タイプライターとDvorak配列

http://slashdot.jp/~yasuoka/journal/424050

 安岡先生の研究には、タイプライターネタも含まれる。確かに、既得權益を維持するために、新しい規格が不利になるやうな調査結果を出すことはどの業界でもやりさうなことだ。

 ところで、タッチ・タイピング(ブラインド・タッチ)は、最初の習得は大變だが、タッチ・タイピングの技術を持つ人が違ふ配列を身に付けることはそれほど大變ではない。前者の習得時間を10とすれば、後者は2の割合だらう。これは私の體驗である。

 私は、最初ローマ字入力タッチタイピングを習得した。その後、ローマ字入力から、カナ入力に切り替へようとして、JISカナ配列に挑戰したが、二日もあれば、習得できた。ところが、思ったほどJISカナ配列は效率の良いものではなく、特に、濁點と數字入力で、無駄な指の動きが多く、斷念した。親指シフトなら效率が良いのかもしれないが、これは、特殊なキーボードか、最低でもエミュレータが必要なので、試してゐない。

 實のところ、私は、キーボードエミュレータに頼るのが嫌ひである。また、106と101キーボード程度の差なら、特に苦痛もなく、瞬時に兩者を使ひ分けることができる。

(といふ時代もあったけど、最近は少し苦しいかな。若い頃は、PCとWSを机に竝べて開發してゐたので、キーボードに觸った瞬間、頭の中で切り替へができた。時々、大學研究室上がりの新人達が配屬されて、エミュレータを使ひたがったけど、プロなら、お客樣のPCやWSで直接障碍對應することも考慮して、エミュレータを使ふのは恥といふ雰圍氣だった。お客樣のPCにエミュレータを入れて、環境を壞してしまったら、ますます、クレーマーの火に油を注ぐやうなものだ。)

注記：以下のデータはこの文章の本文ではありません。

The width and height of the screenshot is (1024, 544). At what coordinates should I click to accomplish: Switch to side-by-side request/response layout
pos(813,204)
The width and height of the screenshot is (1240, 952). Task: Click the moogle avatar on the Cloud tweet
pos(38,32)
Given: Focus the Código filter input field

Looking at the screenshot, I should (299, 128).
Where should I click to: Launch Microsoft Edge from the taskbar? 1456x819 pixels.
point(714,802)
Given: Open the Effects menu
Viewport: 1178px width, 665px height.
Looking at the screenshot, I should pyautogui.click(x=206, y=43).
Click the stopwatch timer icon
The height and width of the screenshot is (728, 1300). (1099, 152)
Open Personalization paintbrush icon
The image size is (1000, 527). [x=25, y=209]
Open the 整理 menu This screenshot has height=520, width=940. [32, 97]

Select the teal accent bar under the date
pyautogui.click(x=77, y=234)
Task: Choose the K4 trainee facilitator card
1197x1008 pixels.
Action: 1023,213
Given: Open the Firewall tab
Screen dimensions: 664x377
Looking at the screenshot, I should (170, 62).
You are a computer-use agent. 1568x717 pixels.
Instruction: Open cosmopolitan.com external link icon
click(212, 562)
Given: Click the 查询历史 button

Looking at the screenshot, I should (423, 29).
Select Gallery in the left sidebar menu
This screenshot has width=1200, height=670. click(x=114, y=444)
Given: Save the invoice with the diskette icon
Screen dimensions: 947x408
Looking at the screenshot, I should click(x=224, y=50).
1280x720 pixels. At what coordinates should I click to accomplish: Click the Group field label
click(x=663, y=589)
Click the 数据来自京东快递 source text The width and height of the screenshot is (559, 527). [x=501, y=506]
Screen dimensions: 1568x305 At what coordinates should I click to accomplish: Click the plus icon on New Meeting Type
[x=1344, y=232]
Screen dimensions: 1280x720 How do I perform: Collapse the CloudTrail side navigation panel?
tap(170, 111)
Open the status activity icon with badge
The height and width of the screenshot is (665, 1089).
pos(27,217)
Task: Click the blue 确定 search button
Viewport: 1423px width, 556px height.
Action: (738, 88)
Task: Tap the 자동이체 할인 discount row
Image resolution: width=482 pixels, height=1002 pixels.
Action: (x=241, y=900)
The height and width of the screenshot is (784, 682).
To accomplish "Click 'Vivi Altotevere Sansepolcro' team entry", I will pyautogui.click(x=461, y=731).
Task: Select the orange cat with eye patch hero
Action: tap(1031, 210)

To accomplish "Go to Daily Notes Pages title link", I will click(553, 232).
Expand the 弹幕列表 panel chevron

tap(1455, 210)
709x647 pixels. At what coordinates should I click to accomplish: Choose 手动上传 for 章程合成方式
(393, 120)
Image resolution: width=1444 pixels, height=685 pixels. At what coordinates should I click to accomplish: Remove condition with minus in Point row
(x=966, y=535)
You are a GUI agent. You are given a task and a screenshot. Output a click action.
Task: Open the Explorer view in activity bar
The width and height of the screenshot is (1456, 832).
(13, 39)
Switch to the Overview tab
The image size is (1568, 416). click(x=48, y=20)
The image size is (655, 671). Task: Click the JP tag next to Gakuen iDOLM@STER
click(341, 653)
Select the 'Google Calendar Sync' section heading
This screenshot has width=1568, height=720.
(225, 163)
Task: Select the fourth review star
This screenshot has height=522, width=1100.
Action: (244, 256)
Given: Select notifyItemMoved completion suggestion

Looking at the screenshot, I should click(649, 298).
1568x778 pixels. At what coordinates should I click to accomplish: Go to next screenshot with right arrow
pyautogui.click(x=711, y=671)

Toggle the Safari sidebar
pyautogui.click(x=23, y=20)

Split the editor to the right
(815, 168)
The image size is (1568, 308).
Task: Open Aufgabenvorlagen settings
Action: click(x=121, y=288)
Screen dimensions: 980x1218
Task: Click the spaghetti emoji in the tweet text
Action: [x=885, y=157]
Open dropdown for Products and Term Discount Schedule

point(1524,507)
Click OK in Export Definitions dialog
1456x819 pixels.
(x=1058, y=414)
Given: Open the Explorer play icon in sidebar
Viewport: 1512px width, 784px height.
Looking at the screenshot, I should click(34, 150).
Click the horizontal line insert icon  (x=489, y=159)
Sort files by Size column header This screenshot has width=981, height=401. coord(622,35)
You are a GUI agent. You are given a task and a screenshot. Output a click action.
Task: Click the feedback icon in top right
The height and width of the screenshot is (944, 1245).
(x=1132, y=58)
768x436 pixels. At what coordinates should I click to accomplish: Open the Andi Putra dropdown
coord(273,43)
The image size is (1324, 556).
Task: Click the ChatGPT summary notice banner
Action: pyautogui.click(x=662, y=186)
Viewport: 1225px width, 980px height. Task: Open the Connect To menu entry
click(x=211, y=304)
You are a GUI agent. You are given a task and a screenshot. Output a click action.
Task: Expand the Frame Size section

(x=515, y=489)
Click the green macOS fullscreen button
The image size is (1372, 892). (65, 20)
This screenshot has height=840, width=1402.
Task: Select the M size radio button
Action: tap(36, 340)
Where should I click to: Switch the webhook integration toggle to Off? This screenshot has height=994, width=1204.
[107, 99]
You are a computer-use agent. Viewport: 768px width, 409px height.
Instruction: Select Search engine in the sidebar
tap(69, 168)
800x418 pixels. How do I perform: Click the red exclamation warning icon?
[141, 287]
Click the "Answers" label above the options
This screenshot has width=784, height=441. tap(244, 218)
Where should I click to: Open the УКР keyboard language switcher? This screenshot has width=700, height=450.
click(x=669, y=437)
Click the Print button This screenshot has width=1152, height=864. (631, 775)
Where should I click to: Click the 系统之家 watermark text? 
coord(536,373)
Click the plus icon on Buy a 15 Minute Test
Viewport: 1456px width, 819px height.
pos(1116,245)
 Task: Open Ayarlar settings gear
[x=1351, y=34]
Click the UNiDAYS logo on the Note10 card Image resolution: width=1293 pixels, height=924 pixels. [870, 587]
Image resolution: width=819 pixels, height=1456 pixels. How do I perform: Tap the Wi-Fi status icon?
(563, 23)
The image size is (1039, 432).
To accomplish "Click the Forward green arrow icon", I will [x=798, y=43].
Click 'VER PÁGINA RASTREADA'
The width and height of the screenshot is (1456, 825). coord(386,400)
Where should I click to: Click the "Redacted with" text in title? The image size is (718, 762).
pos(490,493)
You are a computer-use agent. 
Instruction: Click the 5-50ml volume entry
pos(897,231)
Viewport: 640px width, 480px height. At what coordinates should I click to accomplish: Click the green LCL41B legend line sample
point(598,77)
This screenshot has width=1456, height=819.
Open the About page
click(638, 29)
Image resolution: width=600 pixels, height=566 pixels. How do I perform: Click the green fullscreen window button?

 話は逸れたが、安岡先生の例にあるDVORAK配列の被驗者は、時間的な習練不足もあったが、サボタージュも行はれたのだらう。能力的に、QWERTYからDVORAKに移行するのはそれほど障碍があるとは思へない。タッチ・タイピング習得は、キーボードの非目視が最大の牆壁で、それを越えれば、キー配列の違ひは意外と牆壁が低い。